Conceptually this algorithm is elementary. When applied for categorization of documents, it process vectors representing rows in document/term matrix. The limited subset of rows must be manually categorized i.e. assigned labels. It is called training set. Other vectors are assigned labels by comparing them to each vector from training set. The decision is made not only by the closest vector but by the small group of nearest vectors (nearest neighbors). The papers explaining k-nn usually show pictures like this

that I borrowed from Wikipedia, where green point is the one that needs to be labeled, blue and red points are already assigned labels. The sequence, in which tested points are selected affects the result, because all categorized points affect classification. The measure of similarity can be chosen differently. In my experiments the cosine works much better than Hamming distance but some papers say opposite. The best number of nearest neighbors in my experiments also contradicts commonly used approach. The best result is achieved when only one closest point is used. The accuracy is 68 percent, test program at the link above.

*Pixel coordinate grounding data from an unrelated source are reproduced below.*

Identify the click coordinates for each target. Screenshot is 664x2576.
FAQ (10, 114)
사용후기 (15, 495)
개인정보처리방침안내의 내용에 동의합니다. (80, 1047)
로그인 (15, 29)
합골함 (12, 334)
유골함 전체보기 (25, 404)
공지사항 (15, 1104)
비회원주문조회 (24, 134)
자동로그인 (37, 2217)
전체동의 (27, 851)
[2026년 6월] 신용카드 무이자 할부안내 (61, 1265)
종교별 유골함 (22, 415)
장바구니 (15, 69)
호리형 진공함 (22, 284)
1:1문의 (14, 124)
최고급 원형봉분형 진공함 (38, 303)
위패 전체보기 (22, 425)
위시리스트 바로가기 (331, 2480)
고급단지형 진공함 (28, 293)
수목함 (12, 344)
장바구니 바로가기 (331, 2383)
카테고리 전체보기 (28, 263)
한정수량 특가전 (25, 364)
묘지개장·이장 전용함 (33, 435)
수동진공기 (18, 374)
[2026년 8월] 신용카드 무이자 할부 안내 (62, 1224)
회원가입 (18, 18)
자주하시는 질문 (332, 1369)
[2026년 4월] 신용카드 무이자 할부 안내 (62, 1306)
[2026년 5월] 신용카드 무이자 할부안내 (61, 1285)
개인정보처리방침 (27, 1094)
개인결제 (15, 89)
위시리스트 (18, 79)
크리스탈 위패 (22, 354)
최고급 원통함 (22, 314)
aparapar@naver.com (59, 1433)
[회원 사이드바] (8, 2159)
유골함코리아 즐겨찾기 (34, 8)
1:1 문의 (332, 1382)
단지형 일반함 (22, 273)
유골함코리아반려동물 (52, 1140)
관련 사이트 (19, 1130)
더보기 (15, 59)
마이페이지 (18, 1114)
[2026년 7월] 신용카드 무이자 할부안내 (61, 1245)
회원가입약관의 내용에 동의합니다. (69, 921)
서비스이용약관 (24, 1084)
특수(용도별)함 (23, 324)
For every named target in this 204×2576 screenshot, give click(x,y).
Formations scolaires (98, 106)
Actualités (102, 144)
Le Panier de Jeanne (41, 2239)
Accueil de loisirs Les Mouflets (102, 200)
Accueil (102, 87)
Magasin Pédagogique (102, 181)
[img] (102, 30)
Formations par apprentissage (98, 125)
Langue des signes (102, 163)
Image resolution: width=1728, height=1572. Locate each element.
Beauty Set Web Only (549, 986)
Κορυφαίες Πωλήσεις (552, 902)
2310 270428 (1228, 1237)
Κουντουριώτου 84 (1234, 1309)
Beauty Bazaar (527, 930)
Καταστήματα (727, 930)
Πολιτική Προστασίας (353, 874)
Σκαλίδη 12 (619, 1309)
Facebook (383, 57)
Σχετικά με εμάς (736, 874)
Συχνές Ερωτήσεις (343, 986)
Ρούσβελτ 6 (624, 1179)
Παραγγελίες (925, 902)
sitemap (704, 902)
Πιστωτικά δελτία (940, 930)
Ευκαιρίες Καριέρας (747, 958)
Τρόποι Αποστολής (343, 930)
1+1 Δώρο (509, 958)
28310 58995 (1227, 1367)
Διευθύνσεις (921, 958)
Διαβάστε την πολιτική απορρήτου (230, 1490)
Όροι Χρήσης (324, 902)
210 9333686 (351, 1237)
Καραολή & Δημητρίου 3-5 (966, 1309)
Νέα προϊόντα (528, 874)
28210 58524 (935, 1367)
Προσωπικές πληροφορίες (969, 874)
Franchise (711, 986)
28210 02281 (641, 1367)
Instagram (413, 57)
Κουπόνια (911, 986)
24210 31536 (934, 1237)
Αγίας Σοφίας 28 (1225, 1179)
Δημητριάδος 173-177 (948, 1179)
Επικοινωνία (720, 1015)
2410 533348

It is better than LSA, pLSA, LDA and worse than Naive Bayes and Hierarchical Agglomerative Clustering.

In order to optimize performance for very large number of documents k-nn needs k-Dimensional tree. The goal of this experiment was accuracy and, on that reason, the k-d tree was not programmed. Those who interested can find k-d trees programs on-line specifically designed to be used in k-nn algorithm. I quickly found this one, for example, but there are more.